Not all community banks will be able to make such investments, but many compete already on frequent personal service to clients whom they know and see in their communities all the time. "The sub-top 50 are trying to improve customer relationship management (CRM) systems to try to ensure that they meet with clients regularly and track that and coach to that," says Schmitt. "They're more focused on in-person service, that's their thing." In addition services offered by third-party marketers are increasingly sophisticated, often giving small banks big-bank capabilities.
Banks still have work to do to get cross-sell between brokerage and other parts of the bank. Aite's Pirker sees this happening increasingly between brokerage, and trust and estate departments. Rather than outsourcing the overlay management, more banks are using their own trust departments. "Many firms have a scalable investment process on the trust side," he says. "BB&T, SunTrust and Union Bank all have trust units and what we see is that being further ahead on the trust side, managed accounts and fee-based assets are increasingly opened up to the brokerage side. You'll see a lot more of that in 2011."

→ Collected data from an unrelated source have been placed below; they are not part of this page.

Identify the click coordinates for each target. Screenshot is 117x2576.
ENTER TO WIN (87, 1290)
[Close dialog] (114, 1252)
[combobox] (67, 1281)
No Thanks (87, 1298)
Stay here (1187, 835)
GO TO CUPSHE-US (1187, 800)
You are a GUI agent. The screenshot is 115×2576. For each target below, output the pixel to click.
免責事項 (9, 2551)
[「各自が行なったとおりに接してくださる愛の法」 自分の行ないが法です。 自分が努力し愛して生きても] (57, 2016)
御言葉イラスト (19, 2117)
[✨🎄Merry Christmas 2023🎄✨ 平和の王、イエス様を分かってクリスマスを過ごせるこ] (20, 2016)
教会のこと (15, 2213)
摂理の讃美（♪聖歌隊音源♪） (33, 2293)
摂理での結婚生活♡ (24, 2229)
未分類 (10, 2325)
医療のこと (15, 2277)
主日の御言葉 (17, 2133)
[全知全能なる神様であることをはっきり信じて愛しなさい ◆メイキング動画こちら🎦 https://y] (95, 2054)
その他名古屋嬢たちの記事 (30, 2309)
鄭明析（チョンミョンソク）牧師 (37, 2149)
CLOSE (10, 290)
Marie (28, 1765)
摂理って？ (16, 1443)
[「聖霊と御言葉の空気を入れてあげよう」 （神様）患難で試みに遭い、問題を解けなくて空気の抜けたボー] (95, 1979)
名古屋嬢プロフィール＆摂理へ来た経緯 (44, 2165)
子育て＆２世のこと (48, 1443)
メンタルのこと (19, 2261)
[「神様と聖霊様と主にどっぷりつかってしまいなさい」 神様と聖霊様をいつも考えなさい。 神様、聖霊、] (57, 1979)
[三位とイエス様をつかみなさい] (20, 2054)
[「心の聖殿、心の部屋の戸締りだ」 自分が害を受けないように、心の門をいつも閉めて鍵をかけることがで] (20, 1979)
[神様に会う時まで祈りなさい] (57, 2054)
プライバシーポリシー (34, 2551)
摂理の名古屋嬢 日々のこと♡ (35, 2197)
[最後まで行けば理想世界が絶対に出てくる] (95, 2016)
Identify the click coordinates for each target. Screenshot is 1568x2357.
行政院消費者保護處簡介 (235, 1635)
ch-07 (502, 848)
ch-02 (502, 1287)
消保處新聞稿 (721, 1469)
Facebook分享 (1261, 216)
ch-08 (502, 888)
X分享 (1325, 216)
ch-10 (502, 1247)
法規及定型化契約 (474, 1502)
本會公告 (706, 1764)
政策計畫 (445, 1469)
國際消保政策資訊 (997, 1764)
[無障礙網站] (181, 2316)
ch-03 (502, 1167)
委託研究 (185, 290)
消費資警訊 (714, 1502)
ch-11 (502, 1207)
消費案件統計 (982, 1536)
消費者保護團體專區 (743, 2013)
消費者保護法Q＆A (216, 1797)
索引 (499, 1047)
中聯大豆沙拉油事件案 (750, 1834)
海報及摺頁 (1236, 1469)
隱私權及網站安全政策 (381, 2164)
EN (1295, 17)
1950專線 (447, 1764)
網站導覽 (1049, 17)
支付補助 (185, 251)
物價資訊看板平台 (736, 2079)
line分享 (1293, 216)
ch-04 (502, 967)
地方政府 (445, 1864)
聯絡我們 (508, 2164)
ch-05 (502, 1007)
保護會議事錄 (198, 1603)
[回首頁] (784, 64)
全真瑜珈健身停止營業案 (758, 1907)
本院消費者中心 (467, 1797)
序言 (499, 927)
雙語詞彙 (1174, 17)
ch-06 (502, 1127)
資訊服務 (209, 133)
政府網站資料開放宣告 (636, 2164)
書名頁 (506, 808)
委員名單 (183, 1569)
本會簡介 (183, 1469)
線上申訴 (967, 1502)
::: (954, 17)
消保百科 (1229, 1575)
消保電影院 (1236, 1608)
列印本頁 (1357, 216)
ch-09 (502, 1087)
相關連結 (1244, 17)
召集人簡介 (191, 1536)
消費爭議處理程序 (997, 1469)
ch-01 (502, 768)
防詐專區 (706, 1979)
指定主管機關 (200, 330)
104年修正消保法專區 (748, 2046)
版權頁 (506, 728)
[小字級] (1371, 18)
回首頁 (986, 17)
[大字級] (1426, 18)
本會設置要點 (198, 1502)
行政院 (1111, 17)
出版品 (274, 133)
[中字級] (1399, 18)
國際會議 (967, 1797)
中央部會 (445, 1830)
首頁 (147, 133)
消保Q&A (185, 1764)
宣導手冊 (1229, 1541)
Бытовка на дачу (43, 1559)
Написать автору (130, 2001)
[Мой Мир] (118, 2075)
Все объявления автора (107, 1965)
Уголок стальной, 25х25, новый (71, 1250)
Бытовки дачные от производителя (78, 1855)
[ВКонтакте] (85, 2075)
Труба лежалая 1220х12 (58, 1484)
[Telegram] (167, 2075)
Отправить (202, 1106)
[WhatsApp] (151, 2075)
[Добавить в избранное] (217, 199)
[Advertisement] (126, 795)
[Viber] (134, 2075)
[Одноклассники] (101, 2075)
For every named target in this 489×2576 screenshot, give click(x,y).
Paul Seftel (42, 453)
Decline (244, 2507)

Another opportunity as yet down the road lies in specialized cash management services for people withdrawing funds in retirement. Over the next 10 years, $4.5 trillion will switch from investments to cash accounts for baby boomers to live on in retirement, says Novantas' Cutler. "Banks, which currently own the payments space, have a chance to capitalize on that by making money on that cash while they're holding it." For example, he says, retirees like to travel and could use some kind of service that would automatically pay their bills and pull out money for them to spend intelligently while abroad. The scenarios are numerous: Banks could show retirees who want to travel how three different travel budgets would affect their bills each month. "The brokerage firms are saying that losing this money is a huge risk and they're trying to keep it by coming up with these creative products," says Cutler.
Everyone seems to agree that the main challenge for 2011 is regulation. No one knows how anything will play out yet. From Dodd-Frank mandates to a fiduciary standard, people are poised to act but not sure what will happen. "The whole regulatory side is a big unknown," says consultant Paul Werlin, president of Human Capital Resources in St. Petersburg, Fla. "Banks are trying to anticipate where the regulators will come down on 12b-1 fees, upfront money and a fiduciary standard."
And of course there's the ongoing mega-challenge for bank programs: Letting people know they have worthy investment capabilities. "The challenge that we have and most banks have is building awareness about investments and retirement capabilities," says Mortensen.
Everyone knows that Merrill Lynch is a brokerage, but what about Wells? And some bank customers might find Merrill Lynch too intimidating. "It's a pure branding issue," says Cutler. "The banks are still not seen as having the products and investment specialists to handle this." He says only 45% of the top 50 banks are promoting their investment services. This should be among the top initiatives for bank brokerages as life returns to normal in 2011.